An examination of the record shows that the findings and conclusions as to the facts, stated in the majority opinion, are fully warranted by the evidence. No reason is suggested for the final refusal of defendants to pay the draft except the single fact that the goods had been destroyed. The goods being so destroyed, pending the situation thus outlined, who, as between plaintiff and defendants, must bear the loss? Before the fire the plaintiff had done all that its contract required it to do, and was in no way in default. Defendants' failure to pay the draft during the ten or twelve days while the property remained in the depot was a breach of the contract. The draft and bill of lading were being held by plaintiff's agent, the bank, after demand made of payment. The plaintiff was urging its payment.
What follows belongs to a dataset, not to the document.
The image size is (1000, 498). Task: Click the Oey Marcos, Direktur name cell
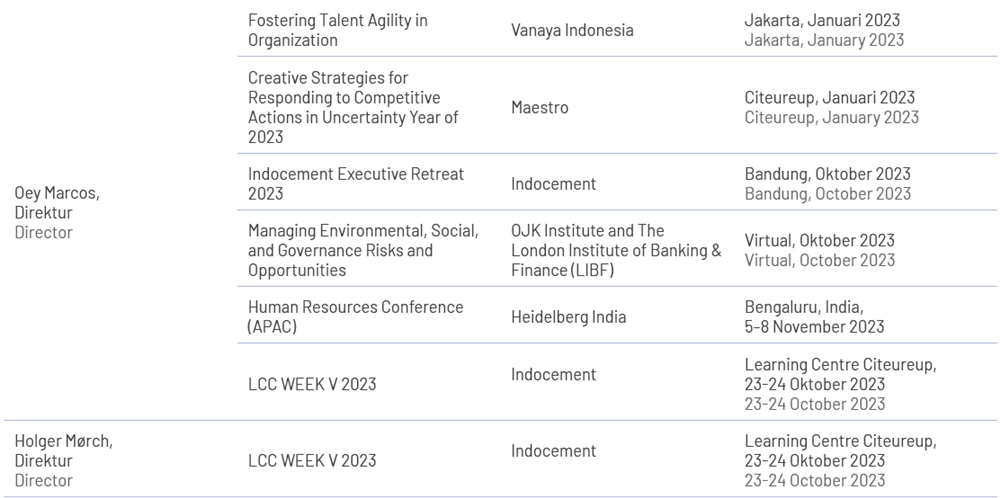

The station agent of the carrier, also plaintiff's agent, was urging defendants to remove the goods.

It is a well-settled rule that the loss of goods destroyed by accident falls upon him who at the time holds the title. In the case at bar the shipment of the whiskey under the bill of lading, to shipper's order, accompanied by draft upon the purchasers, followed by failure to pay the draft and take the property before its destruction, was taken by the trial court as conclusive that the title was in the seller, at the time of the fire, and that the loss must fall upon the seller. It is generally held that when a vendor delivers goods to a carrier, consigned to the vendee, it is a delivery to the vendee, and title passes; but that if he delivers to the carrier, taking a bill of lading to himself as consignee, he retains the title until the purchase price is paid or tendered. [Scharff v. Meyer, 133 Mo. 428 445, 34 S.W. 858; Hunter Brothers Milling Co. v. Stanley, 132...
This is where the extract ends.